## REQUIREMENT
Would you please give every entry again exactly, without the pictures?
#### INFORMATION GIVEN
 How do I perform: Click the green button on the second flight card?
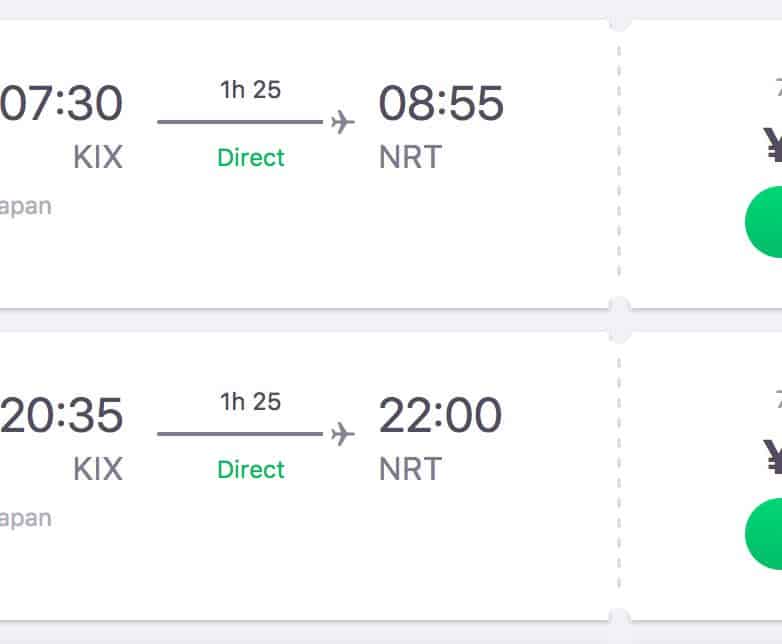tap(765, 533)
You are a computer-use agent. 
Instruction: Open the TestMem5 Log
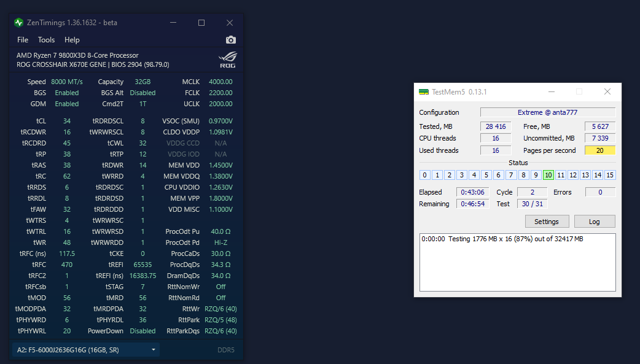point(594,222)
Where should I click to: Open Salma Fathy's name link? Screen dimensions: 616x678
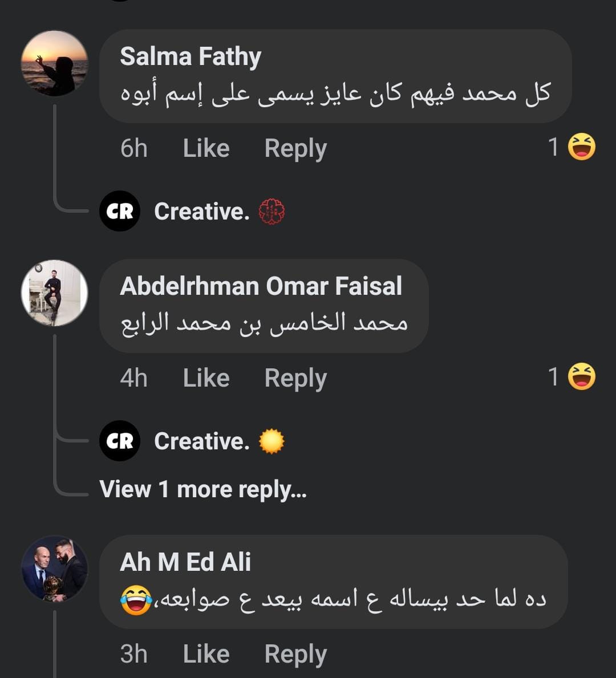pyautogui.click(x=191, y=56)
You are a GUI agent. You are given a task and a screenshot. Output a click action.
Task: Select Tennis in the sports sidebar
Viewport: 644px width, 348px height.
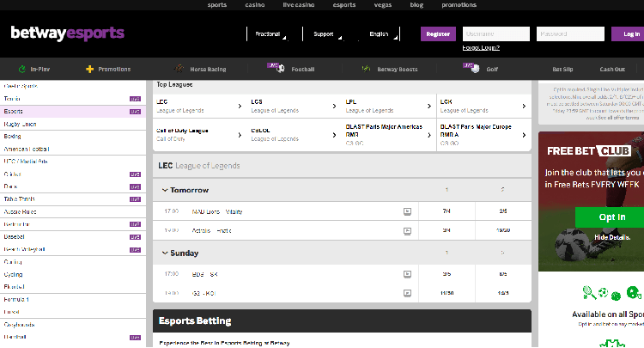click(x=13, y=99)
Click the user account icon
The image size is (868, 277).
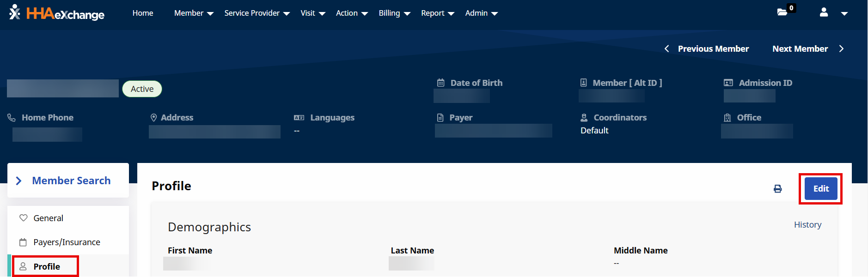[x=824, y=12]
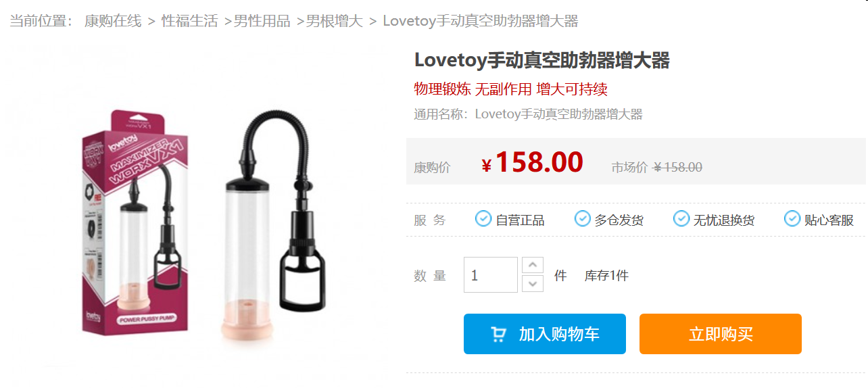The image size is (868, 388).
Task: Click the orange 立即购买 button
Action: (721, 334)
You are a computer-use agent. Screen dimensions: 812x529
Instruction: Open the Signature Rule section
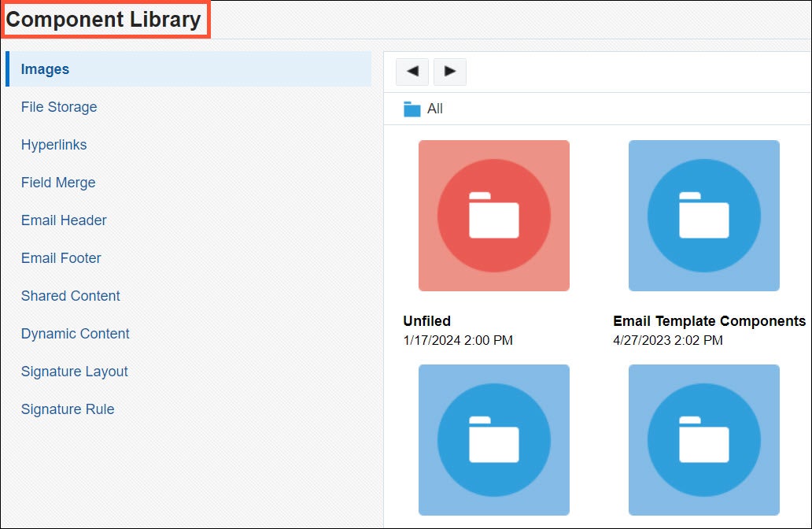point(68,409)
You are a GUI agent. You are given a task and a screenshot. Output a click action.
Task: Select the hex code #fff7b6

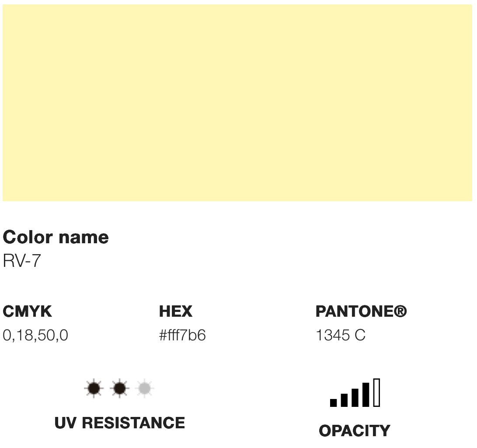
########
## EXPECTED ANSWER
 How do I perform: Click the green button on the second flight card?
tap(765, 533)
You are a computer-use agent. 
Instruction: Open the TestMem5 Log
point(594,222)
Where should I click to: Open Salma Fathy's name link? Screen dimensions: 616x678
pyautogui.click(x=191, y=56)
You are a GUI agent. You are given a task and a screenshot. Output a click action.
Task: Select Tennis in the sports sidebar
Viewport: 644px width, 348px height.
click(x=13, y=99)
Click the user account icon
The image size is (868, 277).
[x=824, y=12]
The image size is (868, 388).
Task: Click the orange 立即购买 button
Action: (721, 334)
You are a computer-use agent. Screen dimensions: 812x529
Instruction: Open the Signature Rule section
point(68,409)
You are a GUI agent. You are given a task and a screenshot. Output a click action.
Task: Select the hex code #fff7b6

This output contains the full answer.